Grand Trunk Ry. Co. v. Central Vermont R. Co.

91 F. 569 | U.S. Circuit Court for the District of Vermont | 1899

WHEELER, District Judge.

When the receivers were appointed, March 20, 1896, they were directed to pay claims for materials and supplies that had accrued within six months before. On May 29th, after, further payment was stayed for classification of the claims. No one moved for any modification of the stay till January 8, 1898. Since then the stay has been modified from time to time, according *570to the situation of the claims and earnings as shown by the reports of the receivers, so as to allow the payment of 25 per cent, of the face of the claims twice and 50 per cent. once.
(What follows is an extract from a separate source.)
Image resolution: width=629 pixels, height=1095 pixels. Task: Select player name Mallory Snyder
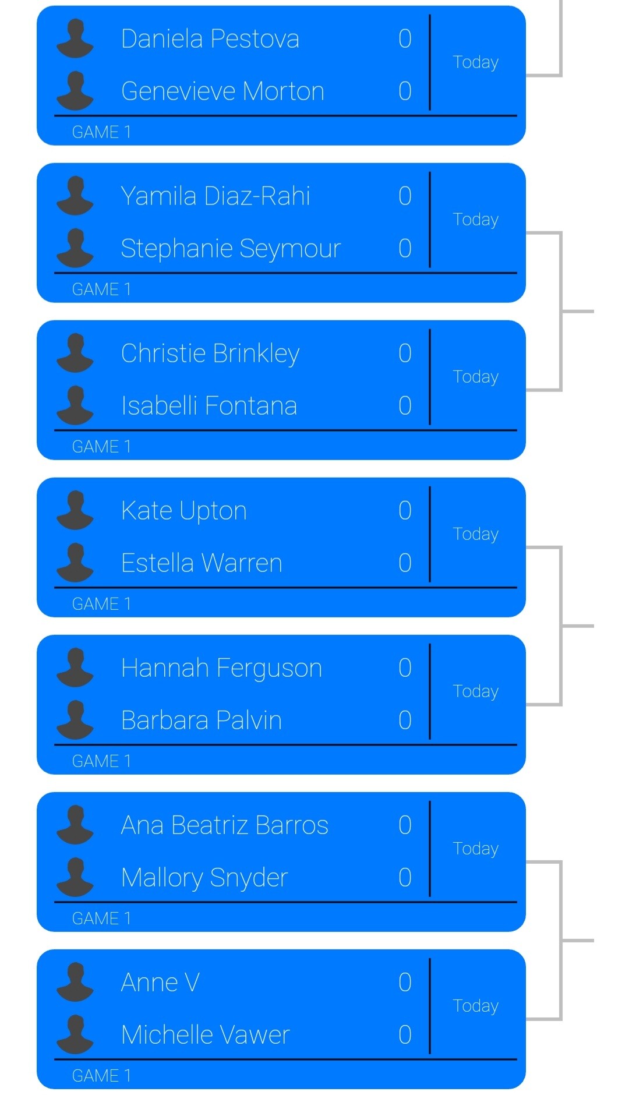click(204, 878)
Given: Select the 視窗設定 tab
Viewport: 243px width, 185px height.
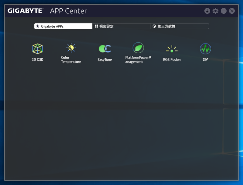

The claimants now move for a further modification of the stay, or an order for the payment of interest on the claims. This is resisted by the bondholders, because, the principal having been recovered, there is nothing remaining for the interest to follow as a foundation for its recovery (Davis v. Harrington, 160 Mass. 278, 35 N. E. 771); and because the requirement of payment would, as to bondholders, be inequitable. The stay was an order of court, and while operative neither the receivers nor any one could pay the claims; and while it was so in operation there could be no default of payment to furnish any foundation for interest in the nature of damages for the detention of the money. Hauxhurst v. Hovey, 26 Vt. 547. In Thomas v. Car Co., 149 U. S. 95, 13 Sup. Ct. 824, this subject was considered, and a decree for the payment of interest on such a claim in priority to mortgage liens was reversed. In delivering the opinion of the court, Mr. Justice Shiras said:

“As a general rule, after property of an insolvent passes into the hands of a receiver or of an assignee in insolvency, interest is not allowed on the claims against the funds. The delay in distribution is the act of the law; it is a necessary incident to the settlement of the estate. Williams v. Bank, 4 Metc. (Mass.) 317, 323; Thomas v. Minot, 10 Gray, 263. We see no reason in departing from this rule in a case like the present, where such a claim would be paid out of moneys that fall far short of paying the mortgage debt.”

This is such a case as that, and, according to those principles, interest on these claims cannot now be properly decreed. Motion denied.